SOBRE SAUDADE E CANÇÕES
Inspirado por meu escritor preferido, o checo Milan Kundera, que no romance "A Ignorância" trata do encontro entre Josef e Irena, no aeroporto de Paris, resolvi falar um pouco de saudade. Os personagens são checos e viveram uma história de amor no passado, em Praga. Agora, estão voltando do exílio na França. Caiu o comunismo. O leste europeu está livre do domínio soviético. Mais do que uma história de amor, é um livro sobre a memória, sobre a nostalgia. Para Kundera o sentimento nostálgico liga-se também à ignorância. Para o romancista só há nostalgia daquilo que não temos mais notícia. Nostalgia é o que mais se aproxima da palavra saudade em qualquer idioma do mundo.

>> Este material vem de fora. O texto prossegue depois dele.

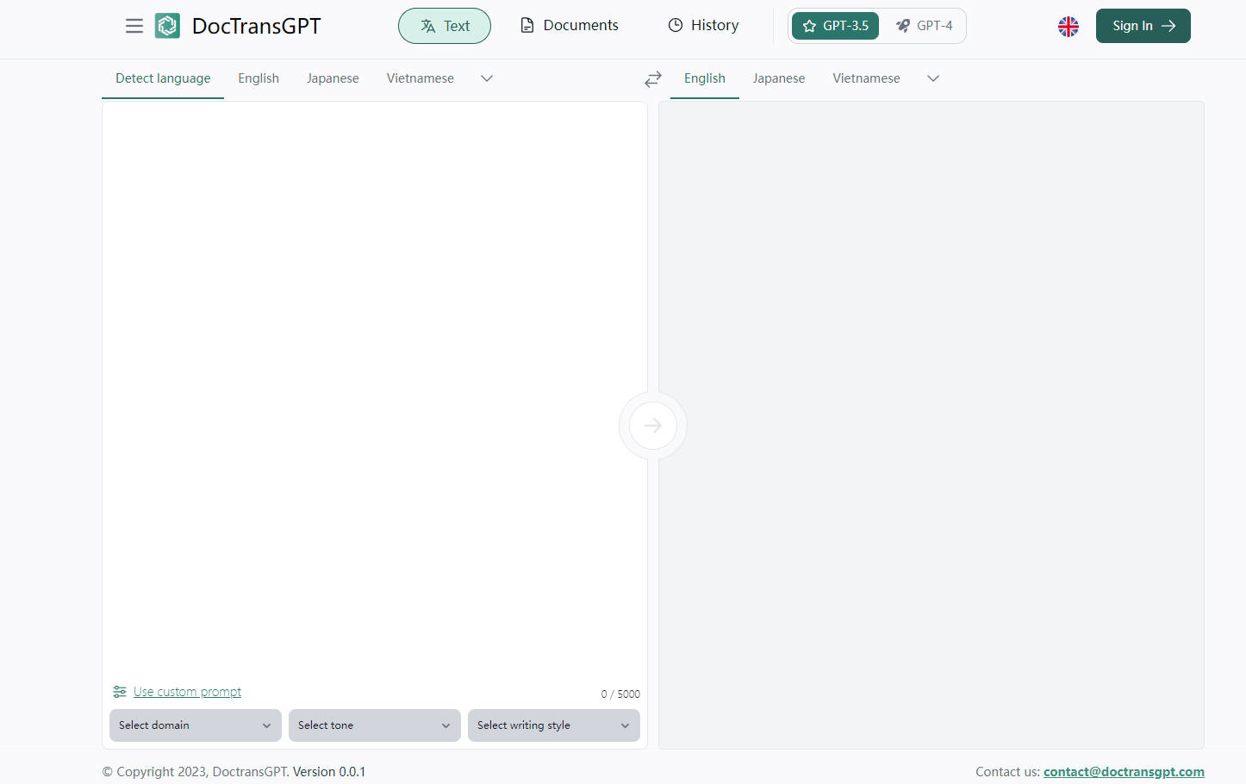Switch model to GPT-4
This screenshot has height=784, width=1246.
[x=924, y=26]
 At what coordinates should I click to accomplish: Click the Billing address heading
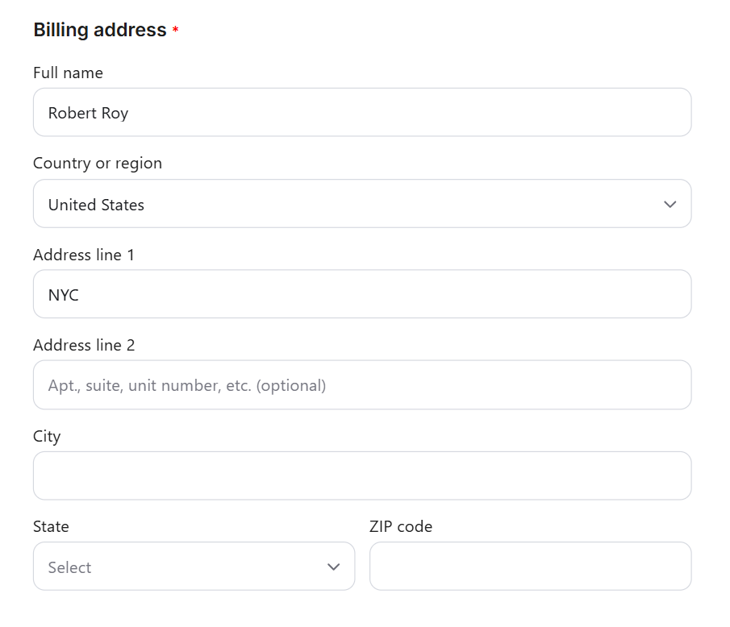tap(99, 31)
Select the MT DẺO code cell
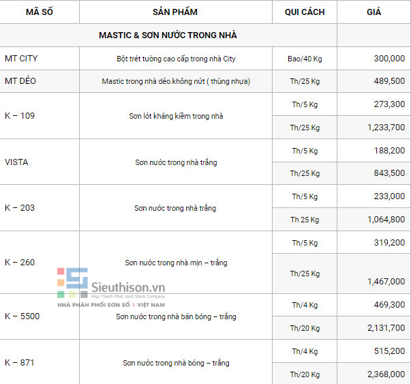Viewport: 411px width, 384px height. click(x=40, y=81)
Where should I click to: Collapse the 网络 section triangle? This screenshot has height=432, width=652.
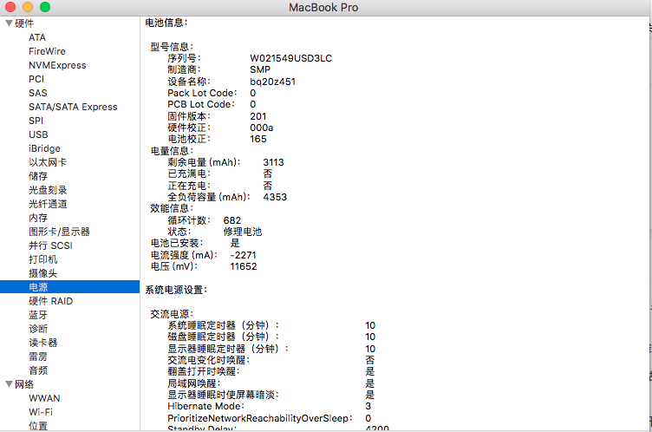pyautogui.click(x=9, y=384)
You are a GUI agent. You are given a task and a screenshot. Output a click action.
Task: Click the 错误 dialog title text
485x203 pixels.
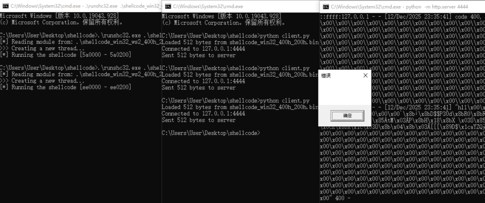pyautogui.click(x=326, y=76)
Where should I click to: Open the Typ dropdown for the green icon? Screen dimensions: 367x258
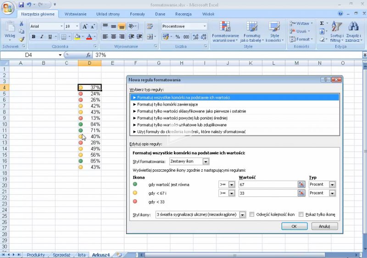coord(332,185)
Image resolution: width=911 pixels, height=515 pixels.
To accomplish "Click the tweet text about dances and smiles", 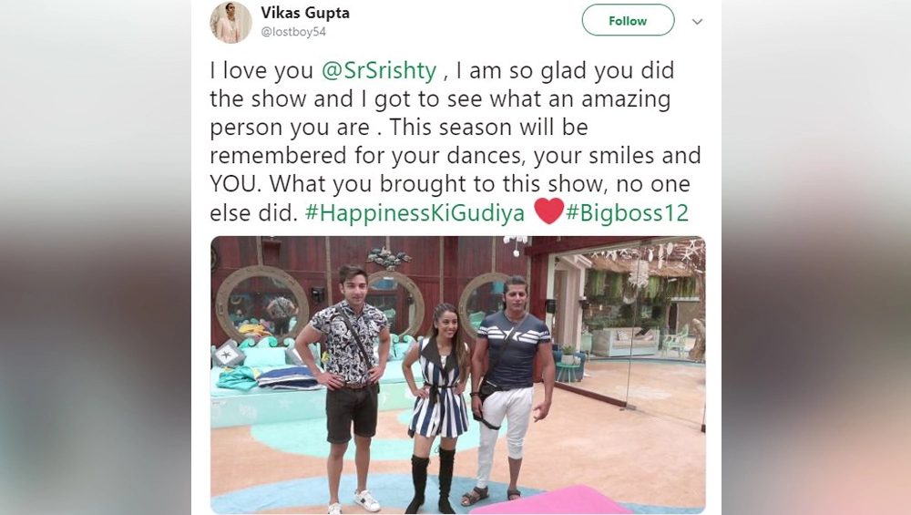I will pyautogui.click(x=455, y=141).
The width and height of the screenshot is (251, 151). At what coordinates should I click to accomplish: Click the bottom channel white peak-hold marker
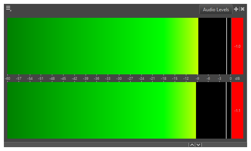coord(226,110)
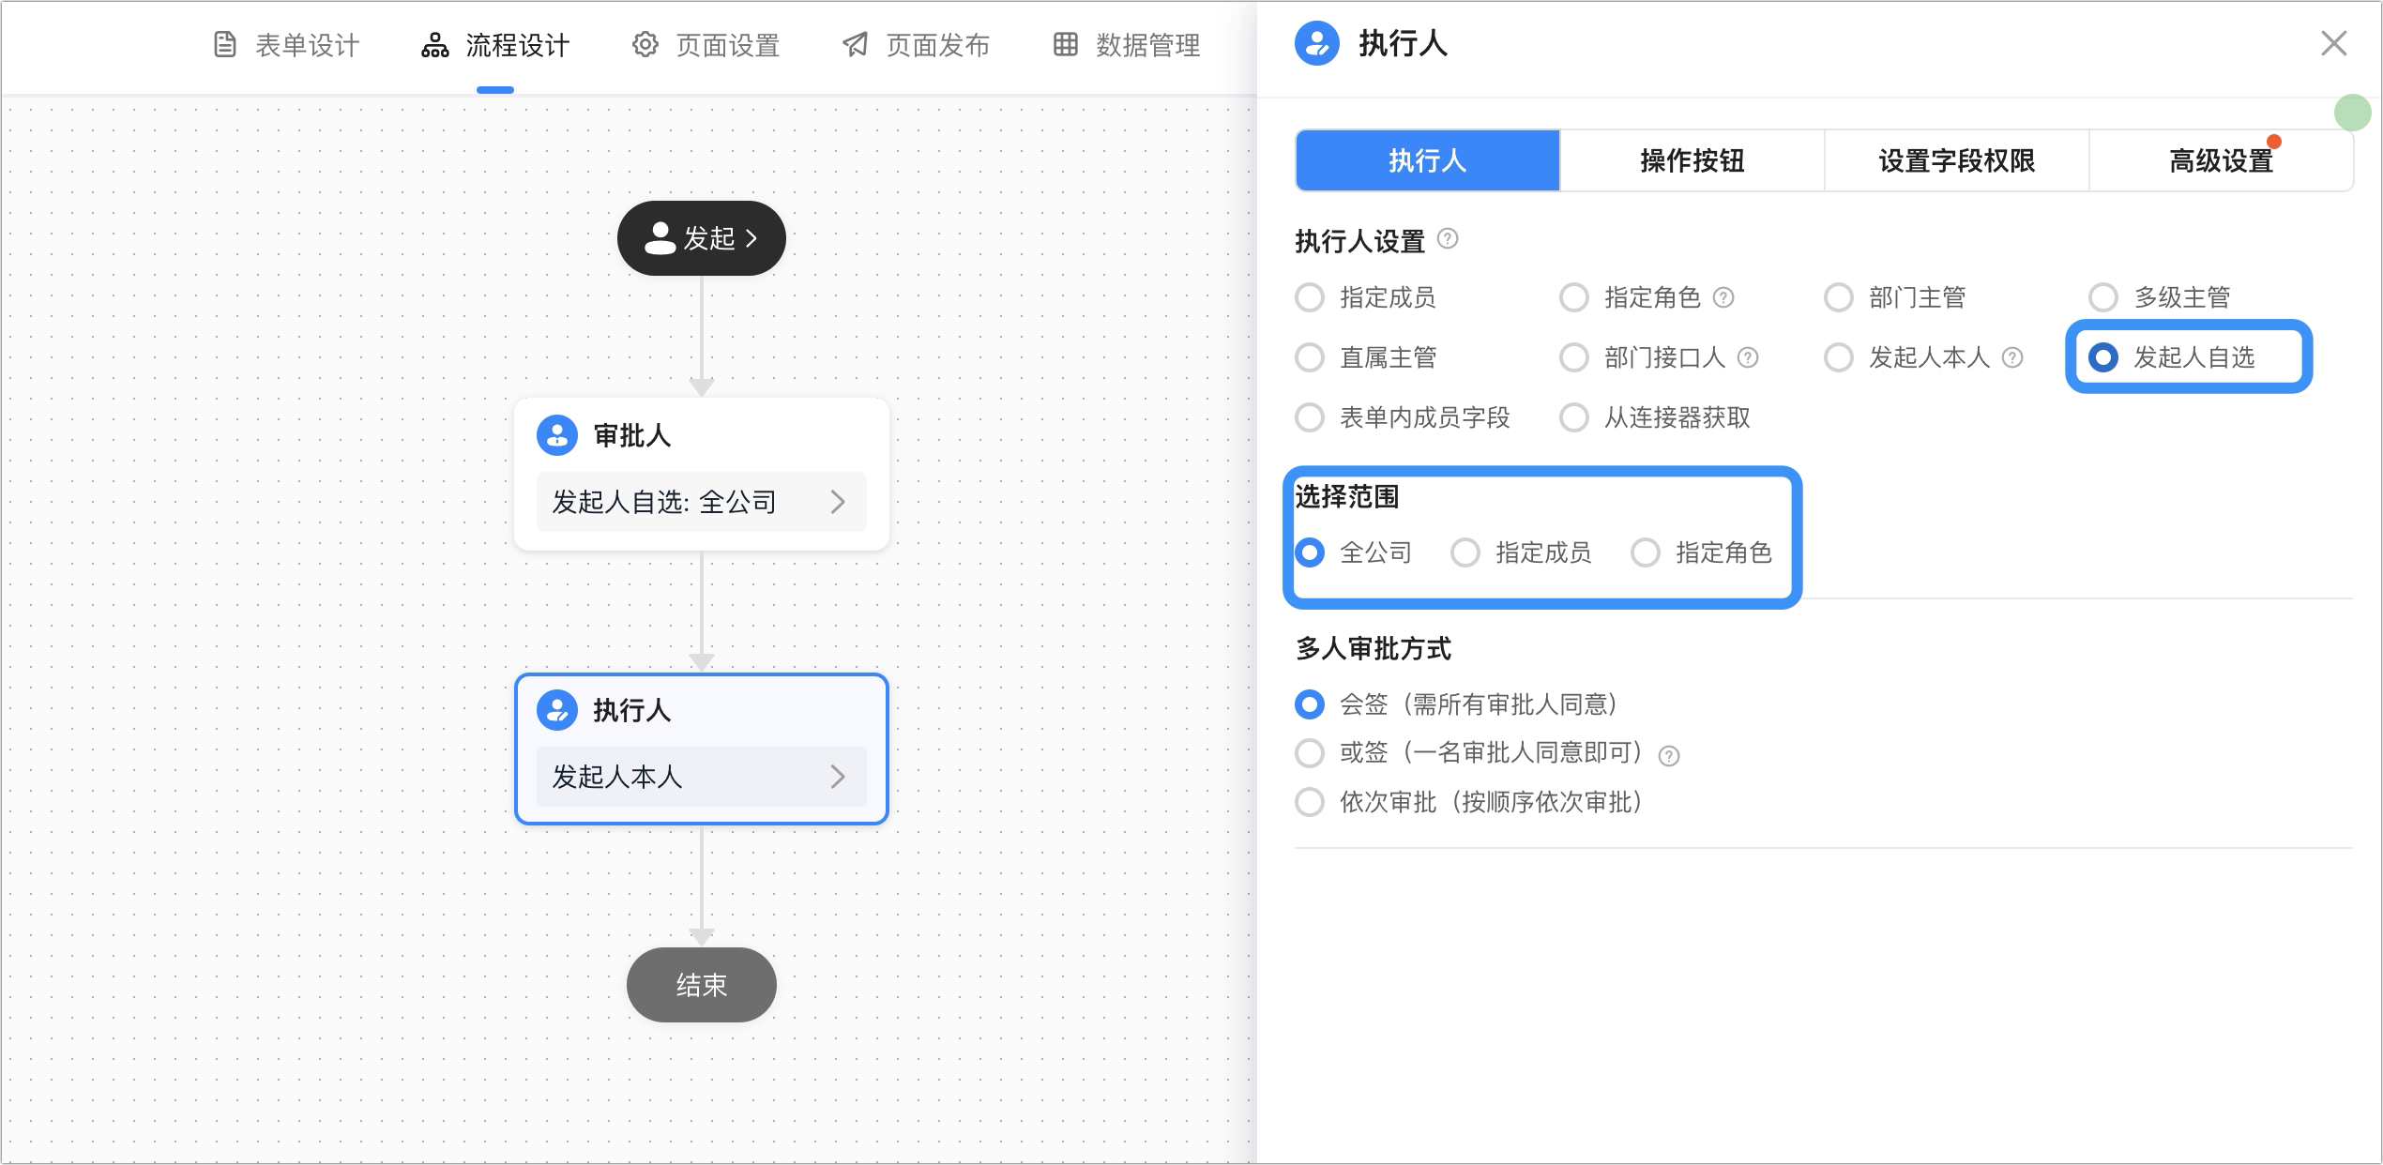Click the data management table icon
Screen dimensions: 2383x1165
(1066, 45)
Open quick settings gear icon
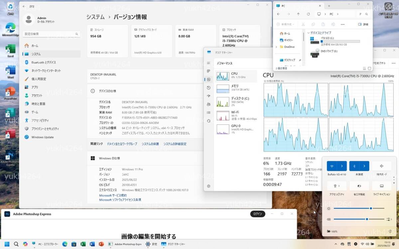 click(390, 231)
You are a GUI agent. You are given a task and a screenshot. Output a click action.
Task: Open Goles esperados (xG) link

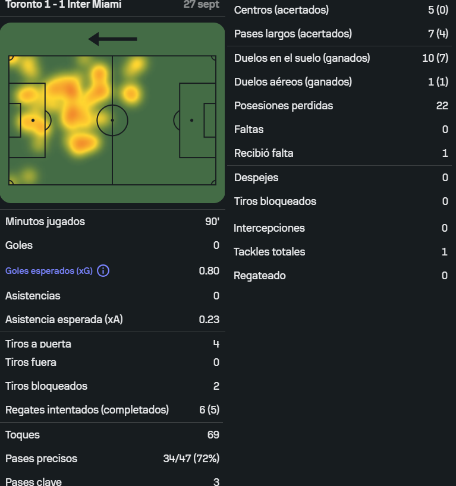(x=49, y=271)
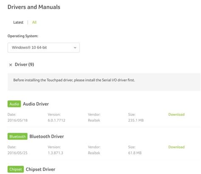Click the Touchpad driver notice message
This screenshot has height=174, width=201.
[74, 80]
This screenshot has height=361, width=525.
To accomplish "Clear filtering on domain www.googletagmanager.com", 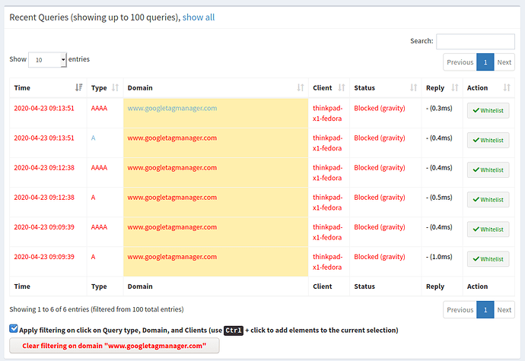I will click(115, 346).
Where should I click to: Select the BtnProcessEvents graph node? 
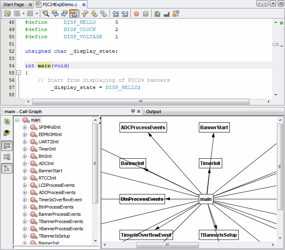[142, 199]
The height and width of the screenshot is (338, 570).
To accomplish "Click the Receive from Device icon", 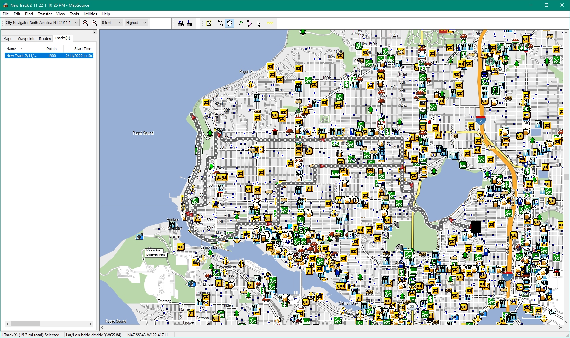I will [x=189, y=23].
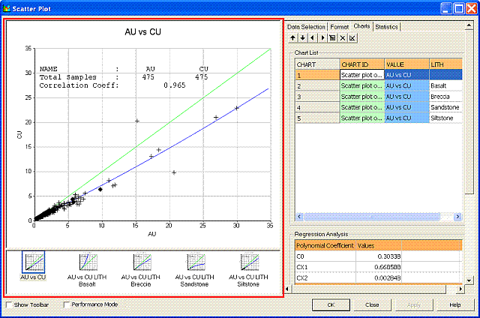Select the Breccia row in Chart List

pyautogui.click(x=444, y=97)
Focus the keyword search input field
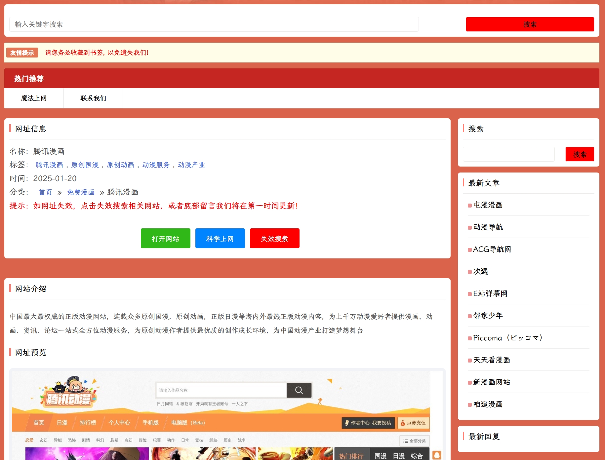 click(x=214, y=24)
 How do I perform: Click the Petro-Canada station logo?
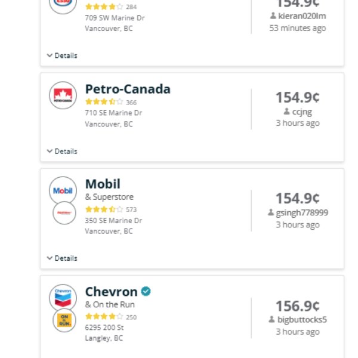(63, 95)
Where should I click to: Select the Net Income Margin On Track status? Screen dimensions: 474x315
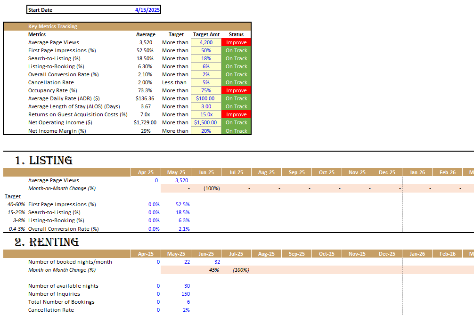236,131

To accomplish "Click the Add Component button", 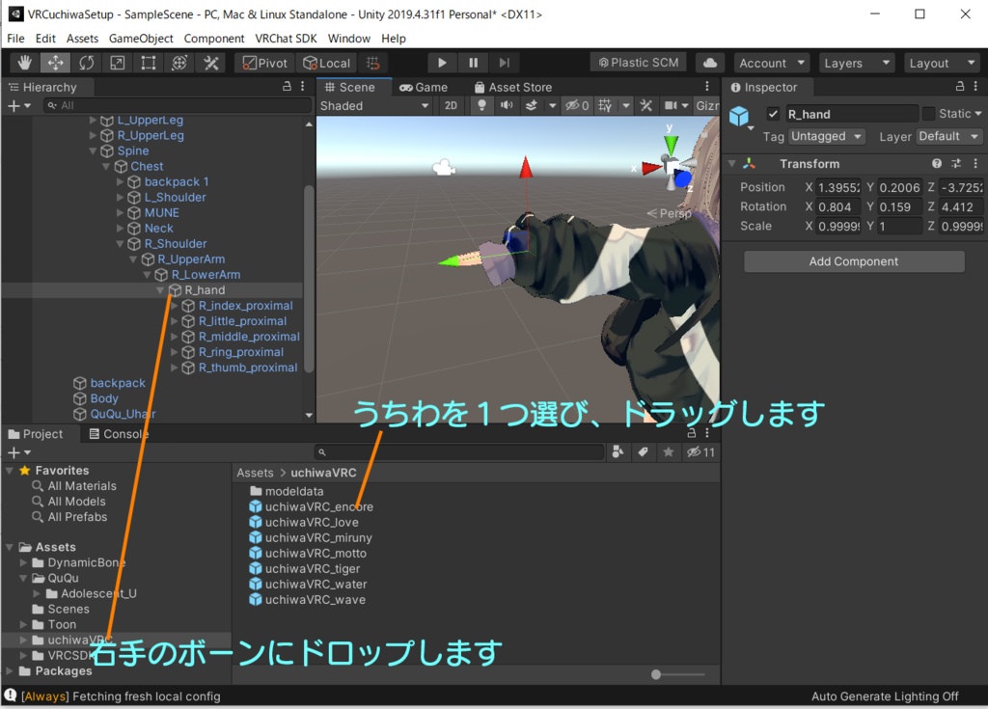I will tap(854, 261).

Não quero falar exatamente de nostalgia. Meu assunto é saudade, esse colosso encontrado apenas na Língua Portuguesa. É como se franceses, alemães, chineses e marroquinos fossem proibidos de entender e codificar aquele sentimento que implode nosso edifício interno. É como se Deus, sectariamente, nos ungisse como o único povo digno de experimentar a sensação da palavra saudade. É uma dor exclusiva de brasileiros, portugueses, angolanos e outros poucos povos mais.
Como a saudade habita apenas o coração da Língua Portuguesa, fiz um passeio pela música brasileira para entender a forma que nossos poetas expressaram o dolorido sentimento. Vinícius de Moraes, em "Chega de Saudade" diz: “Chega de Saudade/A realidade é que sem ela/ Não há paz não há beleza”. Renato Teixeira, em "Saudade", canta: “Se queres compreender/ O que é saudade/ Terás que antes de tudo conhecer/ Sentir o que é querer e o que é ternura/ E ter por bem um grande amor viver”. Ainda na linha da dor de cotovelo, Lupicínio Rodrigues, em "Felicidade", poetiza: “Felicidade foi-se embora/ E a saudade no meu peito ainda mora”. Chico Buarque, com sua maestria, compôs em "Pedaço de Mim": “Oh, pedaço de mim/ Oh, metade arrancada de mim/ Leva o vulto teu/ Que a saudade é o revés de um parto/ A saudade é arrumar o quarto/ Do filho que já morreu”. Para mim, a letra mais forte, mais fúnebre sobre saudade que o coração humano concebeu. Chico compara a saudade da amada à saudade da mãe que perde o filho, no momento que vai arrumar seu quarto. Imagino que seja uma saudade violenta, sem qualquer freio, uma saudade sem limites.
Mas não foi só para chorar a falta da mulher amada que a saudade foi convocada pelos letristas brasileiros. Um dos casos mais tocantes é a música "Naquela Mesa", composta por Sérgio Bittencourt para homenagear seu pai, Jacob do Bandolim. Bittencourt teria escrito a canção em um guardanapo, no dia do falecimento de seu pai, em 1969. “Naquela mesa tá faltando ele/ E a saudade dele tá doendo em mim” cantaram Elizeth Cardoso e, depois, Nelson Gonçalves. Simples, profunda e comovente.
Mas a saudade não é só dor e tragédia. Nem sempre é desespero e melancolia. Às vezes a saudade é um sopro suave a nos visitar, a nos acolher em seu seio. Roberto Carlos em "Outra Vez" nos dá uma mostra de como a saudade pode ser algo belo e sereno. “Das lembranças que eu trago na vida/ Você é a saudade que eu gosto de ter/ Só assim sinto você bem perto de mim”. Assim é a saudade, anjo ou demônio, luz ou trevas, mas sempre soprando vida nas narinas do cadáver que um dia foi, talvez nosso mais palpável pedaço de alegria.